• TASK GOAL:
Copy all of the following data word for word.

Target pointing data

:::

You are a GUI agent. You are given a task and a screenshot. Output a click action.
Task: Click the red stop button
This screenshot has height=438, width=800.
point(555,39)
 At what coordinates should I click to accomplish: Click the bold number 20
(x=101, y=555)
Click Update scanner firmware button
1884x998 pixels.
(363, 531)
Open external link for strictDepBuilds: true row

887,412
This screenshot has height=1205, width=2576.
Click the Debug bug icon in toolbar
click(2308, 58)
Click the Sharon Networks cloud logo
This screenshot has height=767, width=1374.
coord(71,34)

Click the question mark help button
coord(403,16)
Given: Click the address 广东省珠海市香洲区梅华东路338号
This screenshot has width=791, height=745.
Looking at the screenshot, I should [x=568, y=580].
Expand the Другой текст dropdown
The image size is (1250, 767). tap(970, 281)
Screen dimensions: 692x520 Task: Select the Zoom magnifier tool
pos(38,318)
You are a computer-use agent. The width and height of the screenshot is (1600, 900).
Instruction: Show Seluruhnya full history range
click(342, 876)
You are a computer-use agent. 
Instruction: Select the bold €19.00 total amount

:::

• OUTPUT OF THE EXERCISE:
You are a GUI agent. You are given a task and a screenshot. Output a click action.
Task: Click the red stop button
This screenshot has height=438, width=800.
point(555,39)
 At what coordinates should I click to accomplish: Click the bold number 20
(x=101, y=555)
Click Update scanner firmware button
1884x998 pixels.
(363, 531)
Open external link for strictDepBuilds: true row

887,412
This screenshot has height=1205, width=2576.
Click the Debug bug icon in toolbar
click(2308, 58)
Click the Sharon Networks cloud logo
This screenshot has height=767, width=1374.
coord(71,34)

Click the question mark help button
coord(403,16)
Given: Click the address 广东省珠海市香洲区梅华东路338号
This screenshot has width=791, height=745.
Looking at the screenshot, I should [x=568, y=580].
Expand the Другой текст dropdown
The image size is (1250, 767). tap(970, 281)
Screen dimensions: 692x520 Task: Select the Zoom magnifier tool
pos(38,318)
You are a computer-use agent. The width and height of the screenshot is (1600, 900).
Instruction: Show Seluruhnya full history range
click(342, 876)
You are a computer-use agent. 
Instruction: Select the bold €19.00 total amount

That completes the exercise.